Don't Panic When Your Kid Gets Head Lice

How to treat your child's head lice

Mother using lice comb on daughters hair
Letizia Le Fur/ONOKY/Getty Images

Panicking won't kill lice and will likely lead to over-treatment and anxiety in your child who is worrying that he has "bugs" in his hair. So, calm down.

Instead of worrying when you think your child has lice, you should follow some simple steps to treat the lice on your child and remove the insects and their eggs from your home.

Head Lice Treatment

Treat your child's head lice with an anti-lice shampoo, such as Nix or Rid, which you can buy at the drugstore or online.

Follow the directions on the label.

Continue to remove nits (the eggs) from your child's head using the comb provided, even if you have to check his head each night for a week or more until you get them all.​

Nits hatch in 7 to 10 days and develop into an egg-laying adult in another 7 to 10 days. Since anti-lice shampoos don't kill nits, you usually have to retreat the child in 7 to 10 days to kill any newly hatched head lice and break this lice life cycle. Many experts now recommend doing your second head lice treatment on the ninth day.

Getting Lice Out Of the House

The American Academy of Pediatrics recommends only cleaning things the infected children have been in contact within the 24 to 48 hours before treatment, not everything in your house.

Start by washing his clothing and bedding in hot water and then putting them in the dryer on high until completely dry. Then, vacuum to remove lice and nits from furniture, carpets, stuffed animals, and his car seat, etc.

Anything that you can't wash, put in a large, sealed plastic bag for a few weeks -- where they will eventually starve and die.

We Can't Get Rid of the Lice

See your pediatrician if you can't get rid of your child's lice, instead of treating your child over and over on your own or shaving your child's head.

Your pediatrician can confirm that your child still does have live lice, teach you how to identify and remove nits, and may prescribe a prescription strength anti-lice shampoo, such as Ovide (0.5 percent malathion) or Lindane.
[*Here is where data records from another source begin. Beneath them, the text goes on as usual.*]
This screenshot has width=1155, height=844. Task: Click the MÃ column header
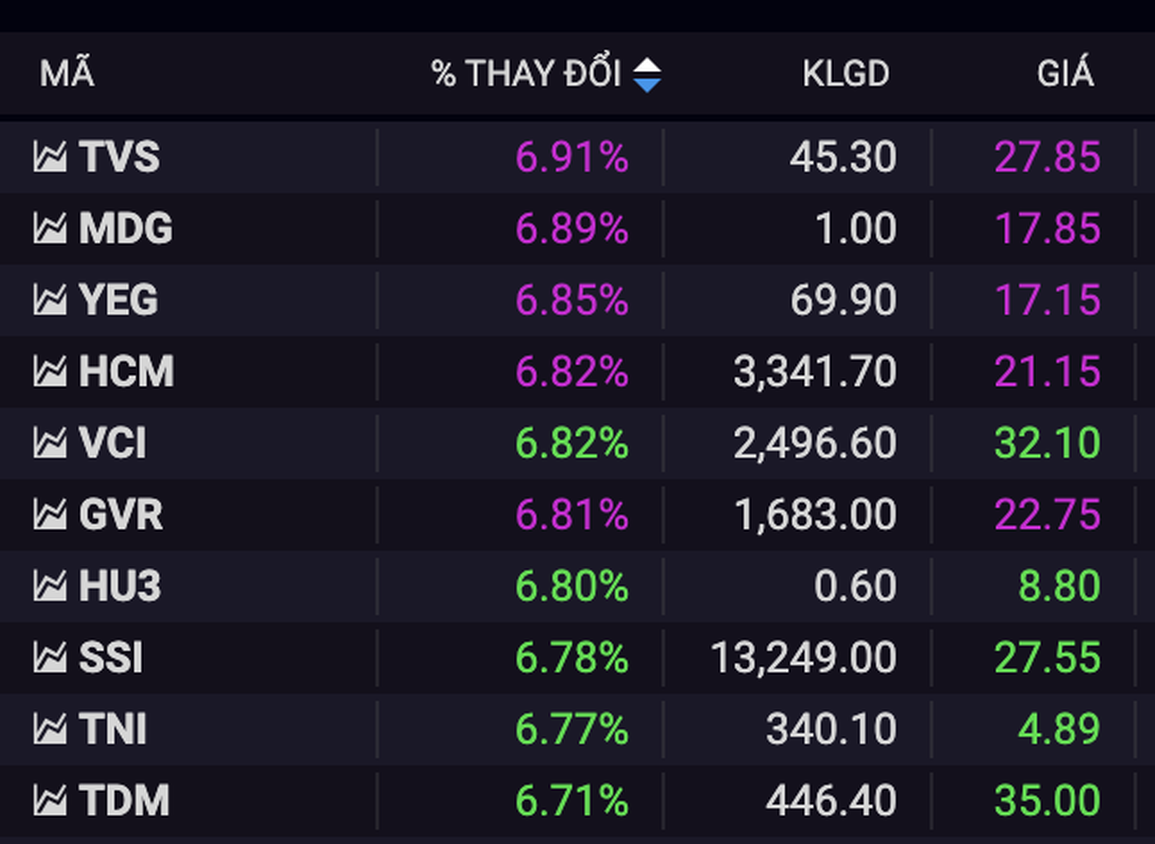pyautogui.click(x=67, y=74)
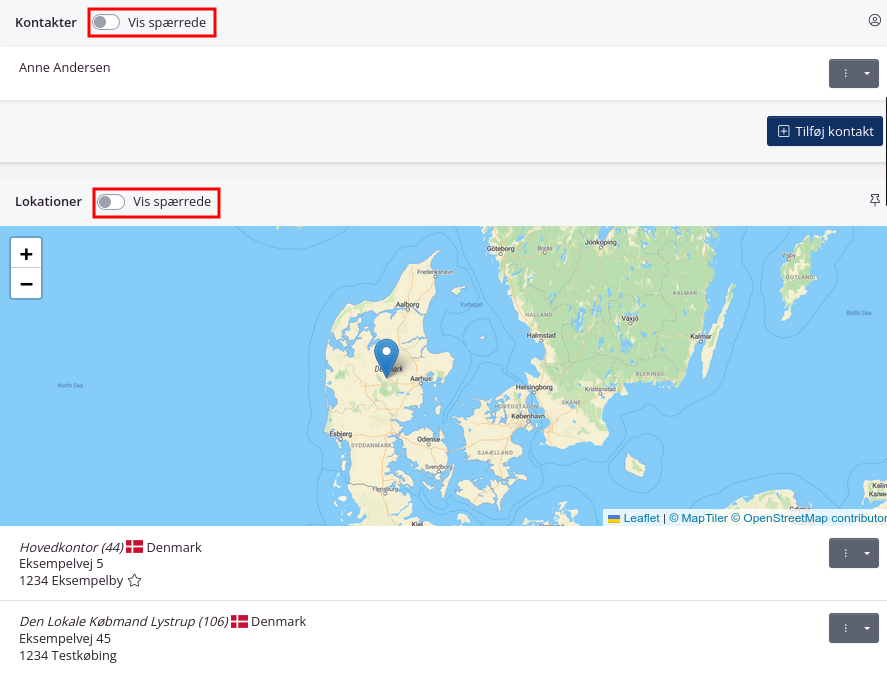Enable Vis spærrede for Kontakter
Screen dimensions: 887x674
[x=104, y=21]
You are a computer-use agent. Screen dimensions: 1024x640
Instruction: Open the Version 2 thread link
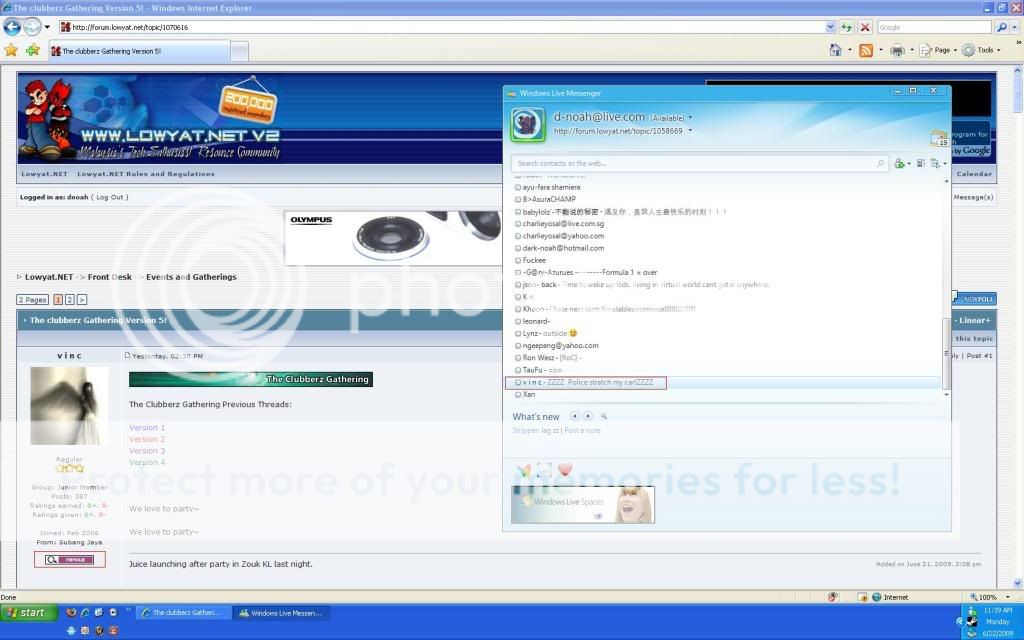(146, 438)
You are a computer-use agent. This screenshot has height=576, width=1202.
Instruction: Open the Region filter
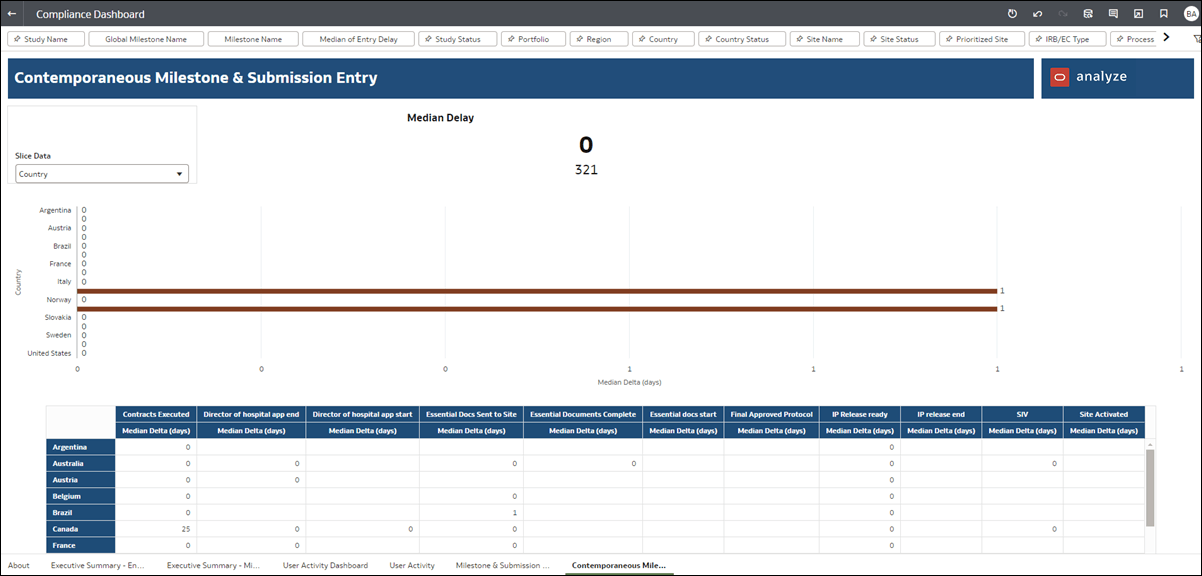[598, 38]

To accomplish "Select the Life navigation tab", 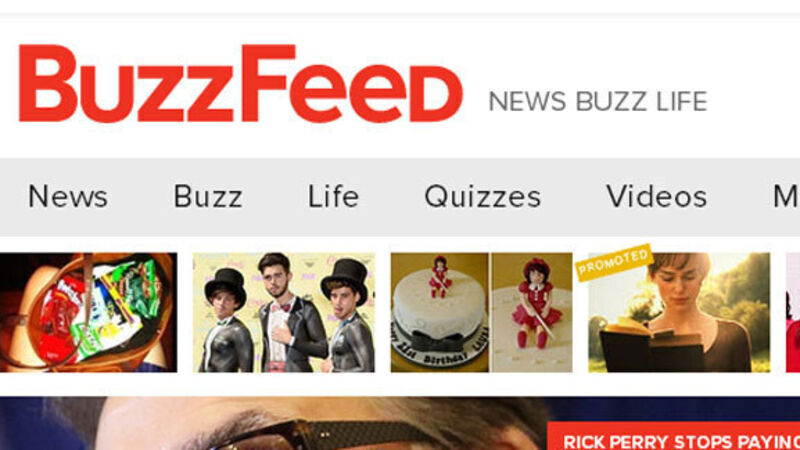I will pyautogui.click(x=333, y=196).
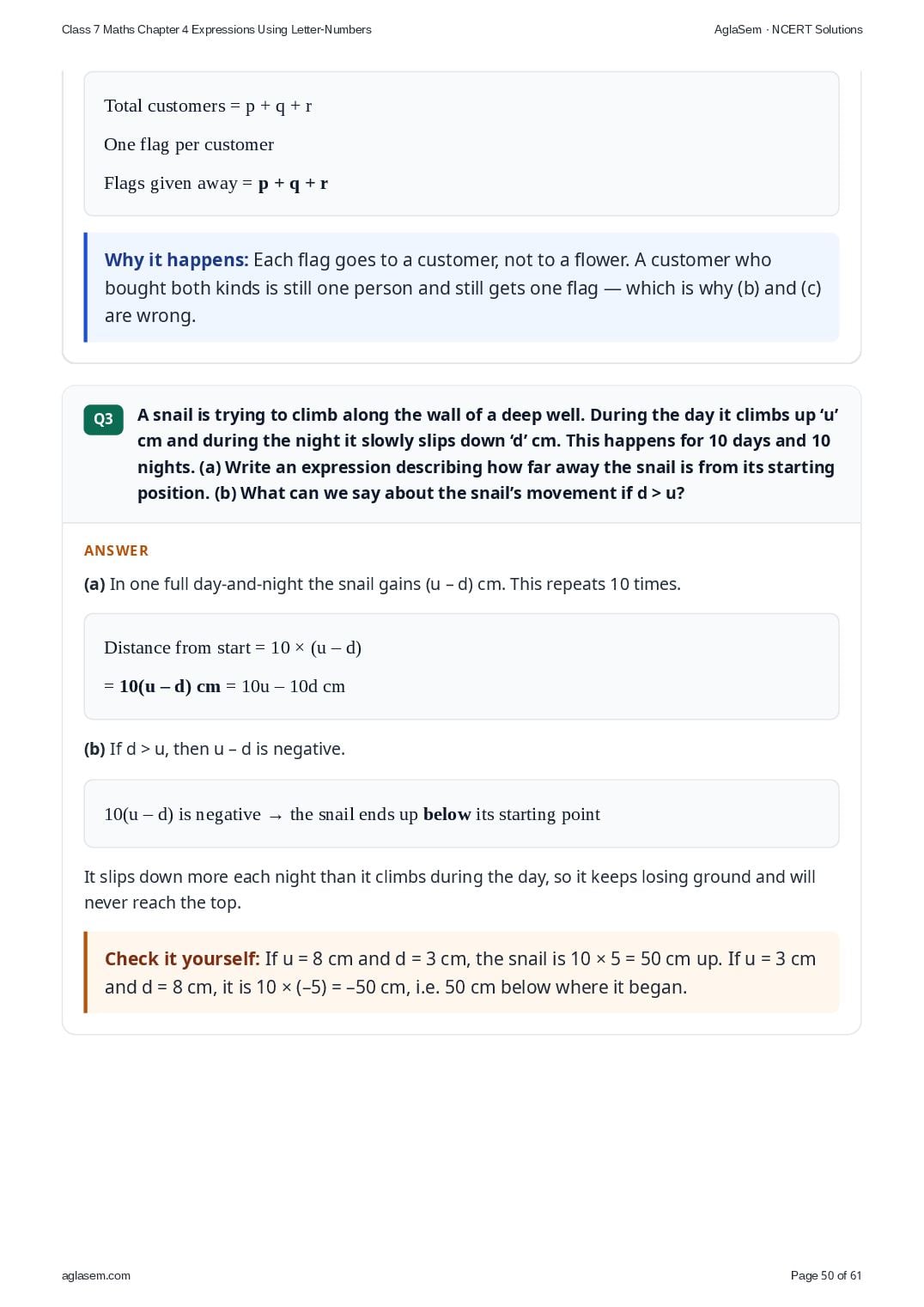Select the never reach the top sentence

pyautogui.click(x=450, y=890)
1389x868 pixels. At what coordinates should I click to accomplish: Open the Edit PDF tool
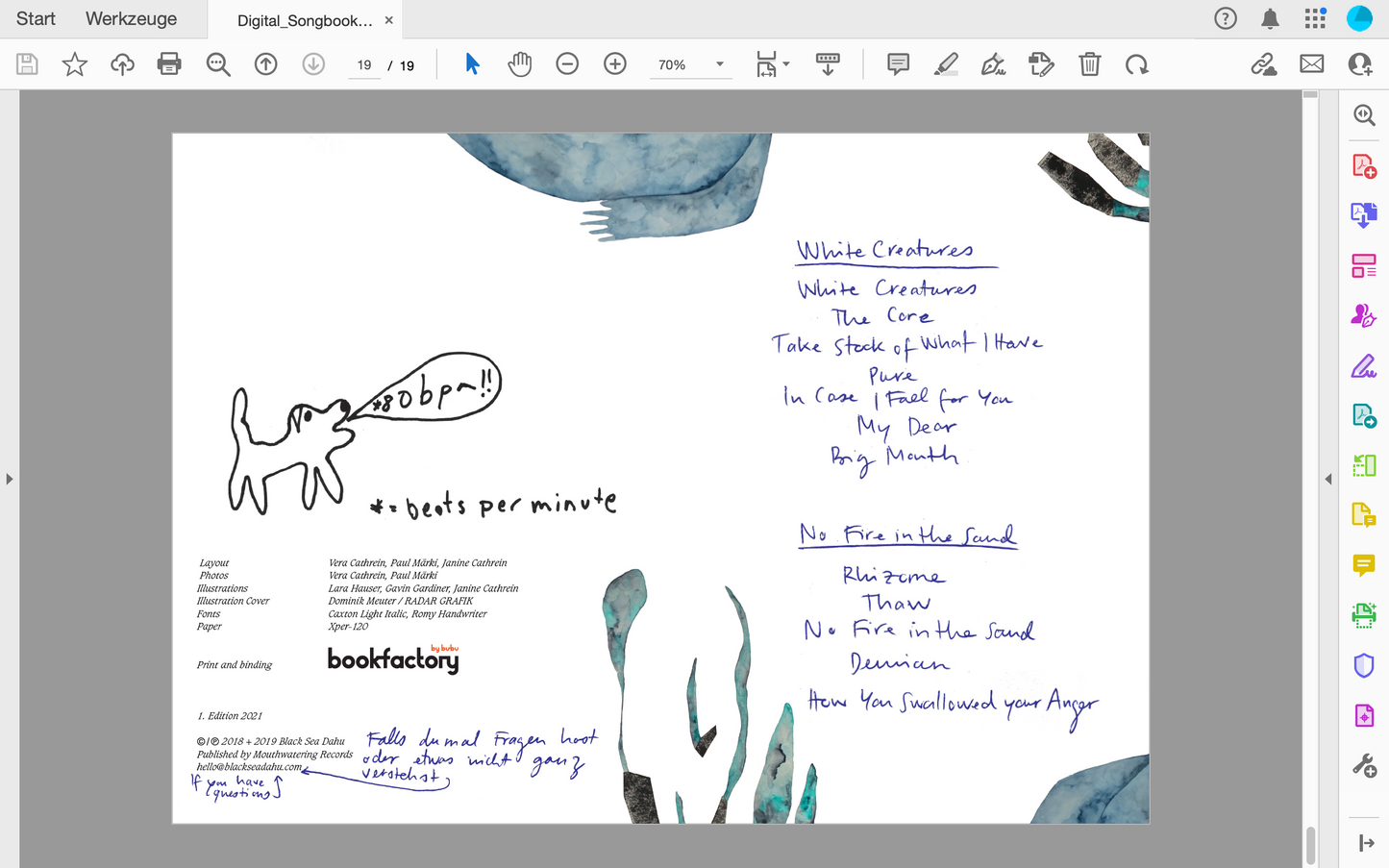pos(1041,64)
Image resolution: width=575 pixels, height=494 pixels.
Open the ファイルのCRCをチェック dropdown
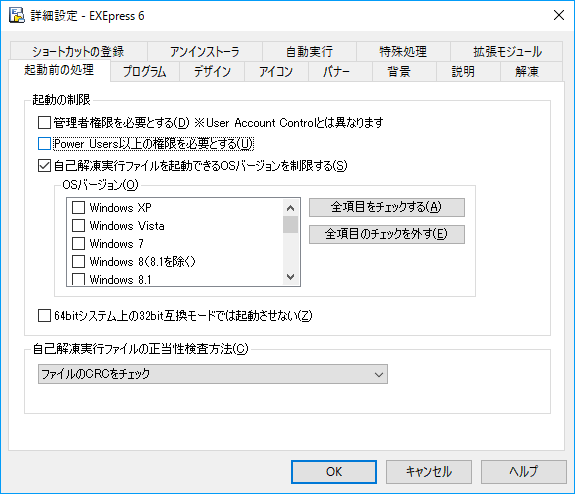click(x=213, y=374)
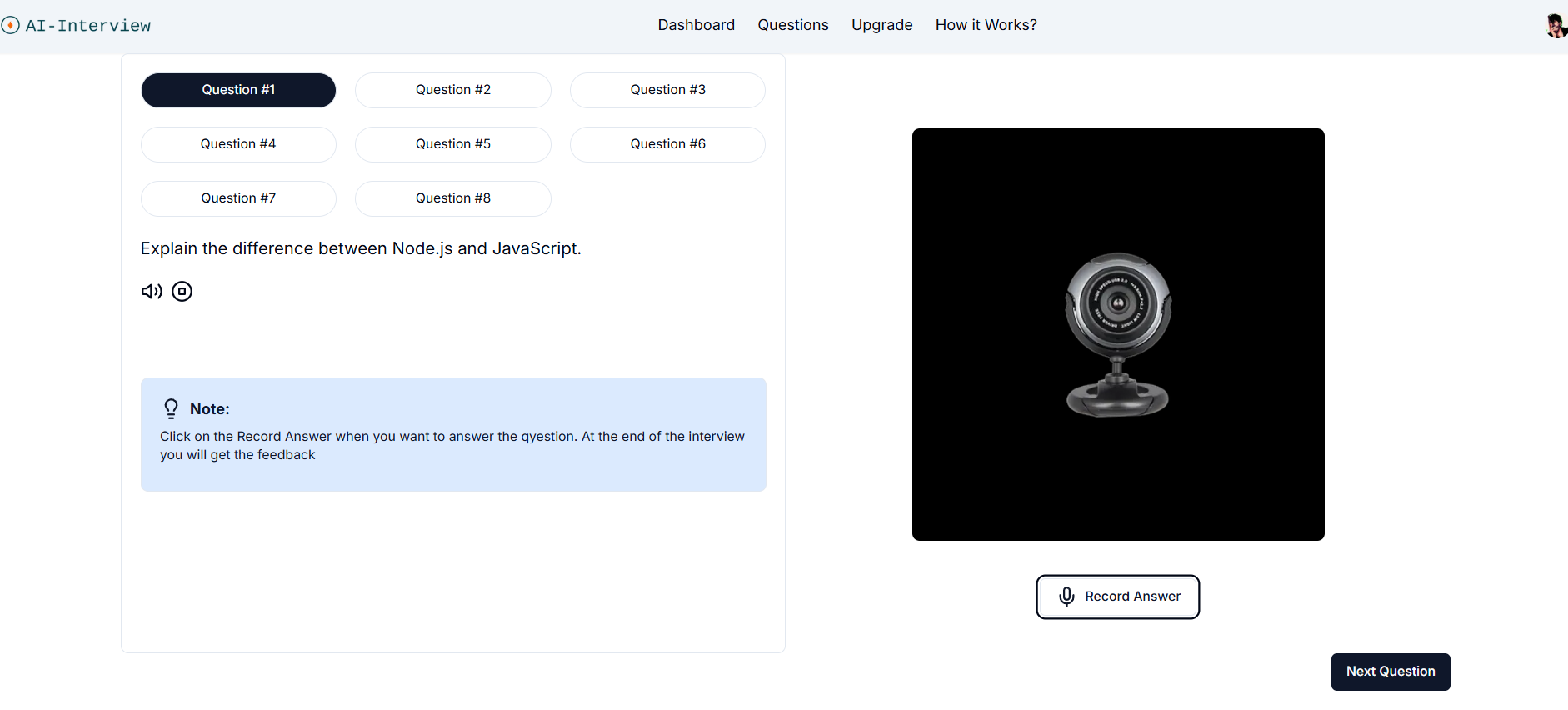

Lice - What You Need To Know

In addition to learning more about lice, understand that you are not alone. Head lice infestations are common, affecting up to 12 million kids each year. You should also know that:

  • Head lice aren't dangerous and are not a sign that your kids have poor hygiene or that they are going to catch a disease.
  • Kids can return to school after treatment even if they still have nits. The American Academy of Pediatrics says that "no healthy child should be excluded from or allowed to miss school time because of head lice."
  • Check other family members for lice, but only treat those that show signs of an active lice infestation.
  • Ulesfia (Benzyl Alcohol Lotion 5 percent) was recently approved to treat children over six months of age with lice. Unlike other head lice shampoos which are mostly pesticides, Ulesfia is a water-soluble gel that works to suffocate head lice.